Пальмы похожи на афганских овчарок. С потеплением народ запрудил кафаны, змеино повыползав из теней домов (скоро все наиграются демонстрацией себя друг другу и снова вернутся на свои террасы).

Коты выполняют работу ваз, выставленных для натюрмортов: застыв, торчат в узких окошках и на согретых солнцем подоконниках.

Привыкаю оставлять незапертыми двери.

Блаженство: чую весну воздухом, полным птичьих шорохов. В это время года собаки заливаются лаем, обещая теплый вечер, как это свойственно им в деревнях или городах, где площади – величиной с ладонь. Кажется, здесь раньше жили карликовые люди – настолько все маленькое, – а улицы столь узки, что в переулке в дождь двум зонтам не разойтись.

Обедать на террасе, затем пить кофе со сластями, чередуя все сеансами акрилового рисования на стекле. Зеркала изменяют происхождение – с итальянского на мексиканское – благодаря паре-тройке геометрических орнаментов из красного и синего цветов. Стаканы норовят заплясать в буре обосновавшегося на раскрашенных боках калейдоскопа.
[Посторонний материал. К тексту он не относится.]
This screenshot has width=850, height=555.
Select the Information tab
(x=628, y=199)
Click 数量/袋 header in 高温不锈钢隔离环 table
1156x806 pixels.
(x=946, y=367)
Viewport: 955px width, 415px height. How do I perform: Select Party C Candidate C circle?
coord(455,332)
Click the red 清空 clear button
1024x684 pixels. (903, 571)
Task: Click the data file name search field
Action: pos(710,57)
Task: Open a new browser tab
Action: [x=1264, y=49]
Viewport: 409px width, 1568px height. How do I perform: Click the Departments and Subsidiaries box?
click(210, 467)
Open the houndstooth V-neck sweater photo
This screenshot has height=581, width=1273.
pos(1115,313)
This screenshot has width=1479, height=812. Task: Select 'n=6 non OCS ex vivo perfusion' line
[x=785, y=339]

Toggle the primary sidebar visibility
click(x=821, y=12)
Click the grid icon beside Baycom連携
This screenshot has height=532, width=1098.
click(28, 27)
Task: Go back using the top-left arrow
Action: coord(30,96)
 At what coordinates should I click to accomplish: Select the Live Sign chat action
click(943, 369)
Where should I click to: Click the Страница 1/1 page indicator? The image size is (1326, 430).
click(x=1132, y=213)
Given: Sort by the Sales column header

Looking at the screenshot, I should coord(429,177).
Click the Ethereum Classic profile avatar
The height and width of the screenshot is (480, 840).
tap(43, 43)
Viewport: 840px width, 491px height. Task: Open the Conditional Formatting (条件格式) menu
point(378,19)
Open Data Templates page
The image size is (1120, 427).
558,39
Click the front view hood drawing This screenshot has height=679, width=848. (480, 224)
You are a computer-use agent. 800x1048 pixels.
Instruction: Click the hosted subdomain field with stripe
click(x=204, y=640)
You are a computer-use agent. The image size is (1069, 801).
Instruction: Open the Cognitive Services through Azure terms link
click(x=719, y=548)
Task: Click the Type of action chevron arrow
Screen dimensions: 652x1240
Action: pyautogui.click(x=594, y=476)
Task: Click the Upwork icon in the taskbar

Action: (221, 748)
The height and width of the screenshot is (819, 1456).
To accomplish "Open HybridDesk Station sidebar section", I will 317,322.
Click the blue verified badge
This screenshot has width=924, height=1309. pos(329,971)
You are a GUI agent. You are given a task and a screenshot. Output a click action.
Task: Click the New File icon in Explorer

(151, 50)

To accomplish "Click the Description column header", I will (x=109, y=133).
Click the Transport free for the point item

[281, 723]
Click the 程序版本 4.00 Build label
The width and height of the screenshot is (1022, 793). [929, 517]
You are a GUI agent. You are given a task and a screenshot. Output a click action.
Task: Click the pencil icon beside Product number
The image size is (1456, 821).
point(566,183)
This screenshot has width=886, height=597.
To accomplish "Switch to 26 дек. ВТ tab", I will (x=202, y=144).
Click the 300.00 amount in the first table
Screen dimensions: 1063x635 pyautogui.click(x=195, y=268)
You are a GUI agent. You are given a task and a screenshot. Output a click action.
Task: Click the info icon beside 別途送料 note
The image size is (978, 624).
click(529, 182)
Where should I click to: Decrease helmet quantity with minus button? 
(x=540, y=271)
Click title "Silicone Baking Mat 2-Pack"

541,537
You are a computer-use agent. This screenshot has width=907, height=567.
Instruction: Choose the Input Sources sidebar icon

Скорее – застать последние взбрызги солнца, пока оно не спряталось за бухтовые горы, потом можно и к кофе вернуться. Котята на покатых углах черепичной крыши ловят те же ускользающие лучики нежной весенней солнечной звезды. Луна здесь, к слову, повернута арбузным куском, улыбкой – кому Чеширского кота, кому Джоконды – совершенно по-индийски.

Все мурлычет внутри и поет, словно мартовские коты, и это, увы, не аллегория, а самая что ни на есть игра реализма – ибо под нашими окнами усатые скапливаются невиданной толпой и поют развратные свои песни.